### Task objective
Transcribe the data that follows without changing a word, and omit the pictures.

### The records
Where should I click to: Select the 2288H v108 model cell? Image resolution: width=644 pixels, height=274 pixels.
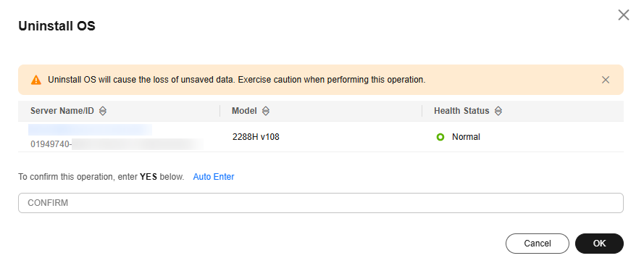pos(256,137)
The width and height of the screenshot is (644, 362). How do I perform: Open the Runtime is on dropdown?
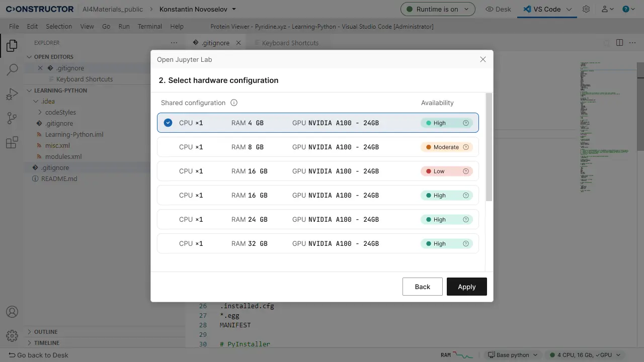pyautogui.click(x=437, y=9)
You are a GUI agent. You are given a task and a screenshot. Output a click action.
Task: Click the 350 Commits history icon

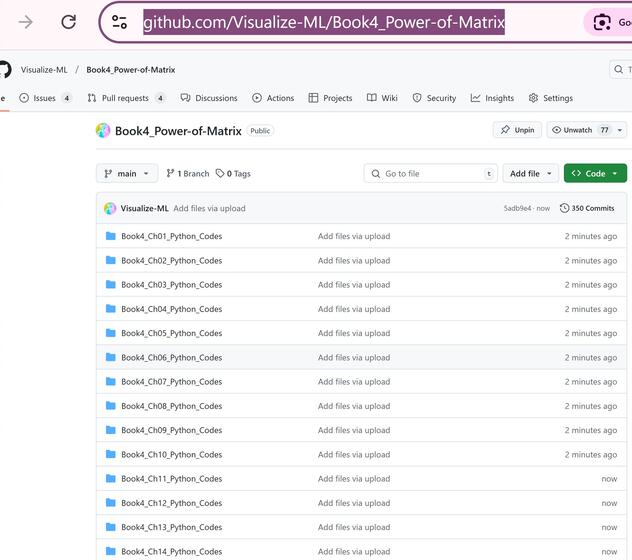pyautogui.click(x=565, y=208)
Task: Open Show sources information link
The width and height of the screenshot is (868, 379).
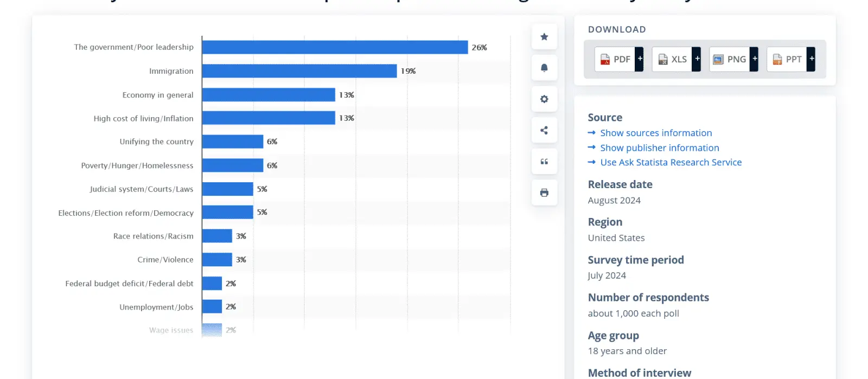Action: 655,133
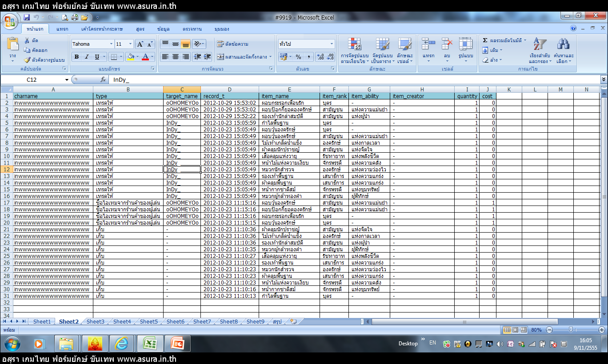Toggle Bold formatting
This screenshot has height=364, width=608.
pyautogui.click(x=76, y=57)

### Task result
Where should I click to: Select the 2288H v108 model cell? Image resolution: width=644 pixels, height=274 pixels.
pos(256,137)
The width and height of the screenshot is (644, 362). How do I perform: Open the Runtime is on dropdown?
pyautogui.click(x=437, y=9)
You are a GUI agent. You are given a task and a screenshot. Output a click action.
Task: Click the 350 Commits history icon

pyautogui.click(x=565, y=208)
Task: Open Show sources information link
The width and height of the screenshot is (868, 379).
Action: 655,133
Toggle Bold formatting
This screenshot has height=364, width=608.
pyautogui.click(x=76, y=57)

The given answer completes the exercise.